■ DOCUMENT SECTION:
|---|

The problem here is that there's insufficient invention in The Moroccan Project to fill 45 minutes. It might not hurt to trim the piece for later engagements.
Handel, though, is hopeless. When the lights went up on Schert and Drew Jacoby, he holding her extended arms, she toying with her balances and flashing dramatic extensions, one could not be faulted for believing that King was parodying his stylistic signatures. Drastically folded torsos and energetic, but meandering solos (like Credell's) gathered little tension and looked like audition numbers. Morgenthaler's lighting leads us to expect more than we eventually get.
What King is attempting here is a mood piece, but his musical ear is off (or at least a bit askew). He has ransacked the catalog of Handel's orchestral and chamber music and assembled a recorded, nine-part suite that must be the most lugubrious potpourri ever culled from this composer's extensive output. Whirring, electronic interludes by Leslie Stuck do not help. The sequence of largo and adagio movements (most of which do not end on closed cadences, because, in the printed scores, they lead directly into contrasting allegros) simply raise aural expectations and generate visual torpor. How, you wonder, could any choreographer neglect to exploit Handel's genius for exhilarating counterpoint? That quality, not surprisingly, rarely figures in King's movement scheme.
One up-tempo sequence late in the piece features the men'all in short, floppy skirts intended to show off their legs'promenading downstage from the back wall, finally erupting in a modest display of patterning. Here, for a few moments, Handel comes to life, and the movement suggests what the work might have been.

|---|

■ ACTIONS TO TAKE:
(a) Answer these questions about the dance review:
(i) How many minutes does The Moroccan Project fill?
(ii) Who made the electronic interludes in Handel?
(iii) What do the men wear in the up-tempo sequence late in Handel?
(b) List every person named in the dance review.
The items that come next are separate material and have nothing to do with the dance review.

■ PROVIDED INFORMATION:

|---|

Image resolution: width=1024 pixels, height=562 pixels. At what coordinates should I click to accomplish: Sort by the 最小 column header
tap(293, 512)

|---|

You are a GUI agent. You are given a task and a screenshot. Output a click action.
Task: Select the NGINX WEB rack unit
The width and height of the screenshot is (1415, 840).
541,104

|---|

■ EXERCISE SOLUTIONS:
(a)
(i) 45 minutes
(ii) Leslie Stuck
(iii) Short, floppy skirts

(b) Schert, Drew Jacoby, King, Credell, Morgenthaler, Handel, Leslie Stuck